Réalisé par: Mikhaël Hers

Avec: Charlotte Gainsbourg, Noée Abita, Quito Rayon Richter

Film fourni par Pyramide Films

Des bancs de la Fémis à ses derniers films en date, Mikhaël Hers trace sa route dans le paysage cinématographique et s’impose comme une personnalité émergente du septième art. D’abord reconnu pour la qualité de ses courts métrages, qui en font un habitué du Festival de Cannes dès les prémices de sa carrière, le réalisateur transforme l’essai de la forme longue depuis 2010, avec Memory Lane. Alors qu’il n’a que 35 ans à l’époque, Mikhaël Hers insuffle déjà nombre de ses obsessions dans cette première œuvre distribuée en salle. La réflexion sur l’essence du souvenir, le poids qui en découle, comment le mettre en image, et l’approche chorale de son propos sont déjà présents, et n’ont de cesse d’habiter ses films suivants. Salué par la critique, et notamment par l’influent Jean-Michel Frodon qui souligne le courage et la justesse du metteur en scène lorsqu’il aborde l’épineux sujet des attentats dans Amanda, en 2018, Mikhaël Hers est une valeur montante du cinéma français. En 2021, une rencontre marque l’artiste: membre du jury au Festival de Deauville, il officie sous la présidence de Charlotte Gainsbourg. Une complicité naît, et un film en découle. À l’occasion de son quatrième long métrage, Les passagers de la nuit, il fait de l’actrice la tête d’affiche de son film, la meneuse d’un casting prestigieux qui accueille également la prometteuse Noée Abita et la mythique Emmanuelle Béart.
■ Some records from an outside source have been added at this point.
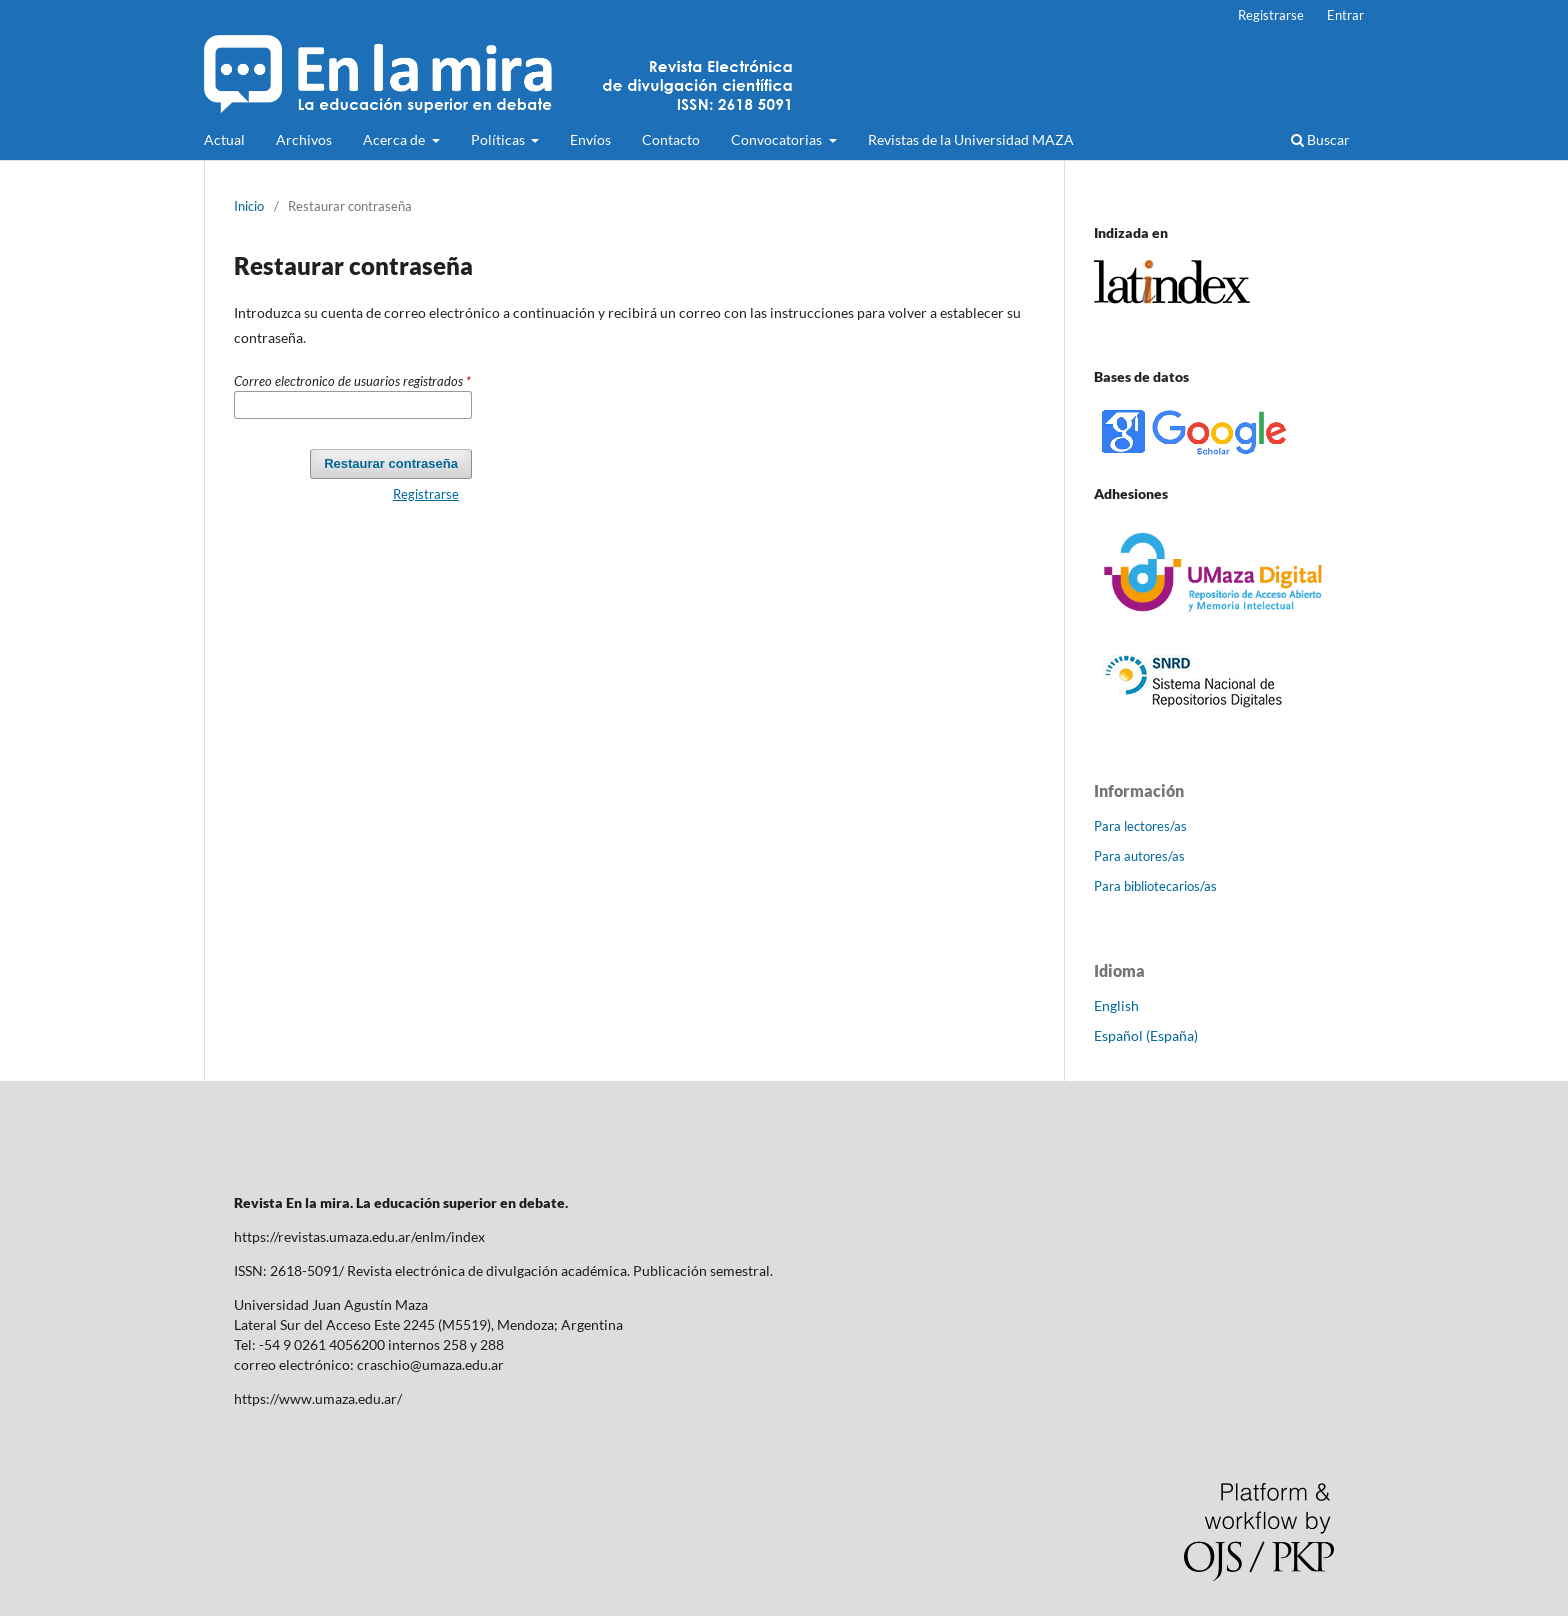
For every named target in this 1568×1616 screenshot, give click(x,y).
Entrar (1345, 15)
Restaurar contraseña (391, 463)
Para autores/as (1139, 856)
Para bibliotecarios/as (1155, 886)
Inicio (249, 206)
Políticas (499, 139)
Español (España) (1146, 1035)
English (1116, 1005)
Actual (224, 139)
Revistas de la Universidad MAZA (971, 139)
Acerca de (395, 139)
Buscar (1320, 139)
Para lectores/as (1140, 826)
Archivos (304, 139)
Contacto (671, 139)
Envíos (590, 139)
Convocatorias (778, 139)
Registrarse (1271, 15)
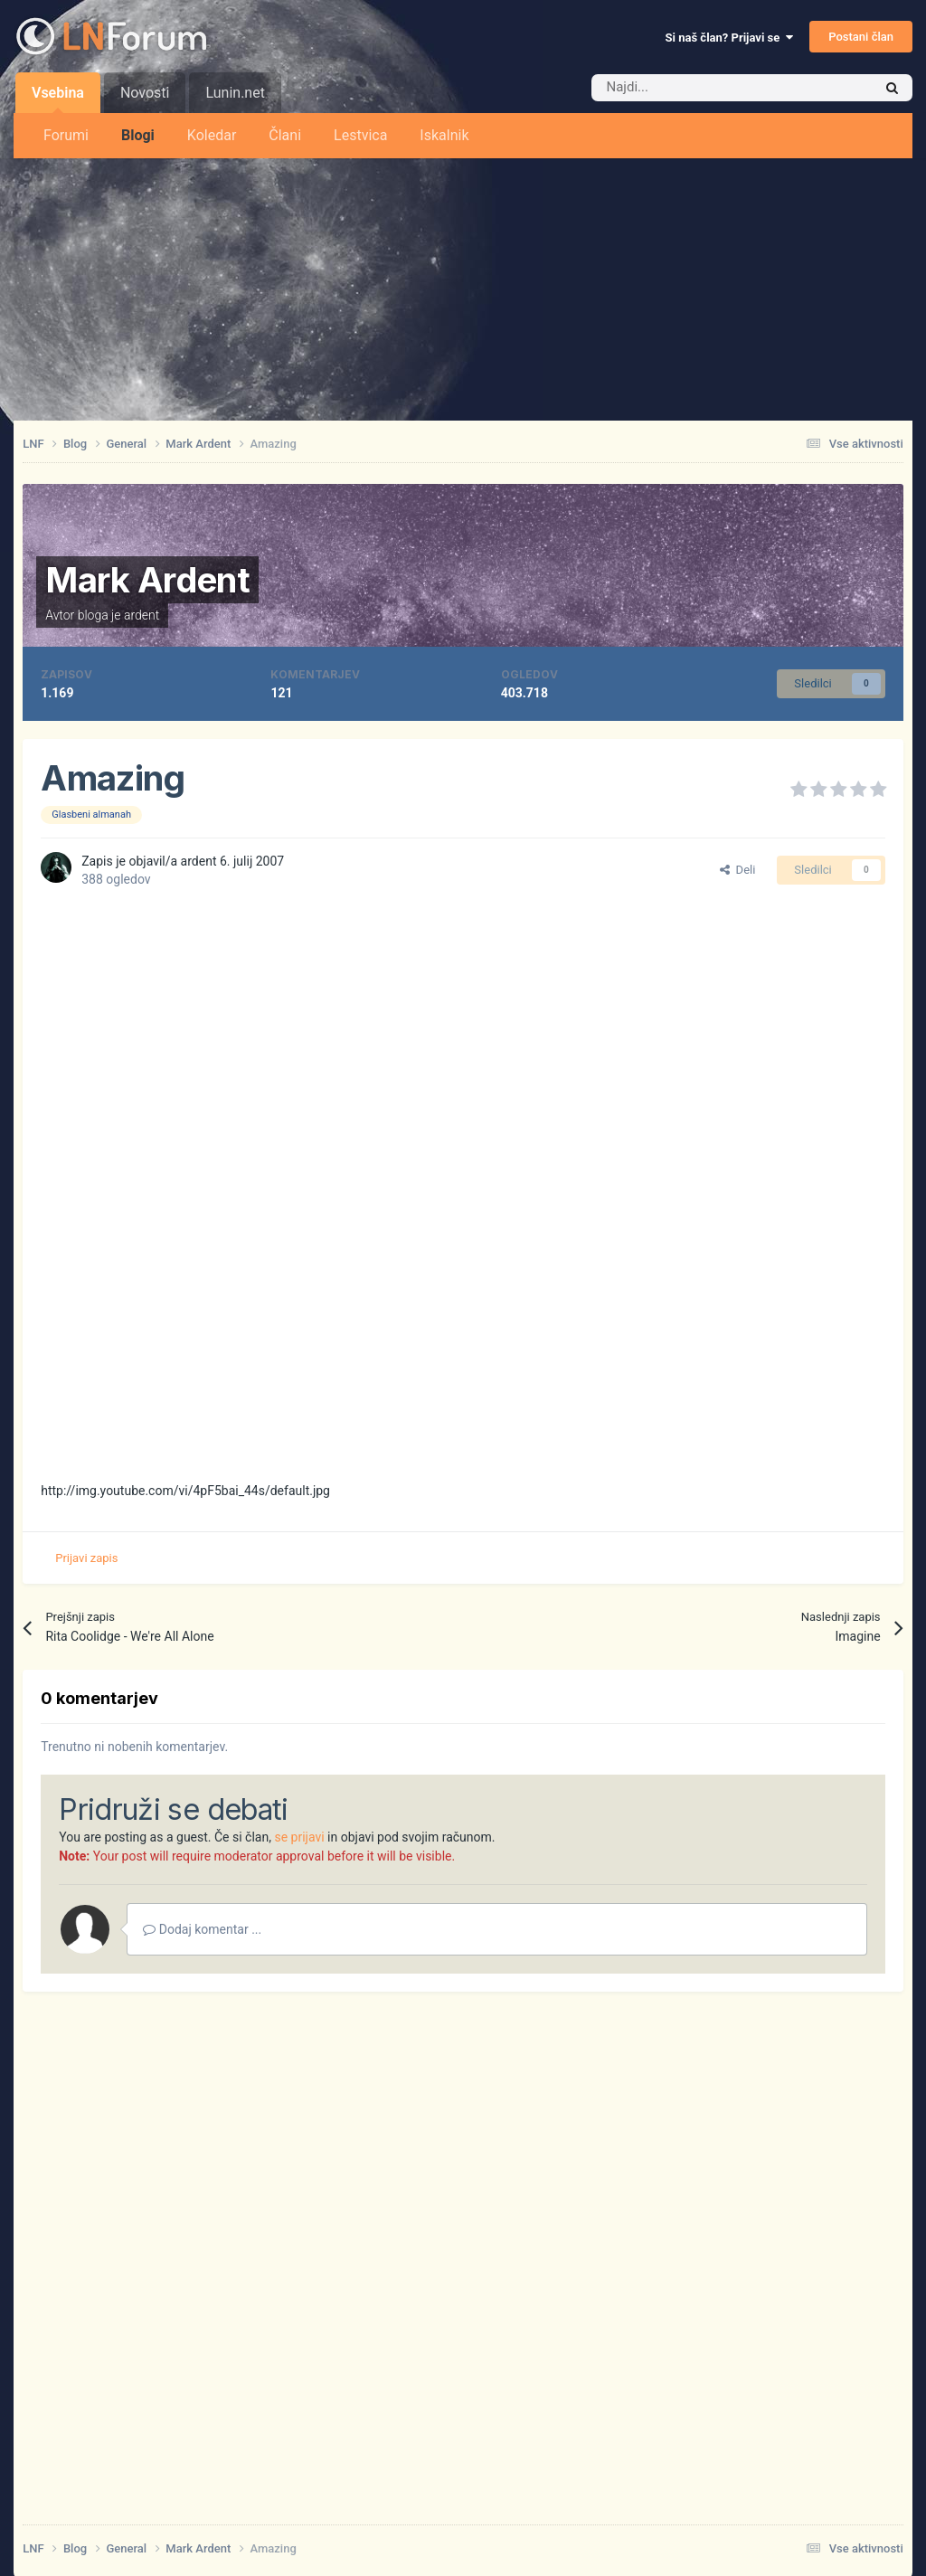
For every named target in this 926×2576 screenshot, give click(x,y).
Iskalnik (444, 135)
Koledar (211, 135)
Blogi (138, 135)
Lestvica (360, 135)
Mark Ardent (147, 580)
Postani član (860, 36)
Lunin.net (234, 92)
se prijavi (299, 1837)
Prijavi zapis (86, 1558)
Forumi (66, 135)
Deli (737, 869)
Dans cette nouvelle œuvre, Mikhaël Hers et les deux co-scénaristes proches du réalisateur Mariette Désert et Maud Ameline, tissent une fresque au long court, qui couvre l’ensemble des années 1980. Alors que la France est en plein bouleversement à l’orée de cette décennie, Elisabeth (Charlotte Gainsbourg) fait face aux difficultés de la vie. Mère au foyer depuis son passage à l’âge adulte, elle se retrouve livrée à elle-même, lorsque son mari les abandonne, elle et ses deux grands enfants, dans un immeuble du centre parisien. Obligée de subvenir aux besoins familiaux, Elisabeth obtient un emploi de standardiste pour l’émission de radio Les passagers de la nuit, qui laisse la parole libre aux auditeurs aux heures les plus tardives. Émue par le témoignage de Talulah (Noée Abita), une jeune SDF, elle lui propose de loger chez elle dans un élan altruiste. À travers une douce exploration sentimentale, le film passe d’un protagoniste à un autre, au gré des péripéties, s’attardant aussi bien sur Elisabeth, Talulah ou les deux enfants Matthias (Quito Rayon Richter) et Judith (Megan Northam).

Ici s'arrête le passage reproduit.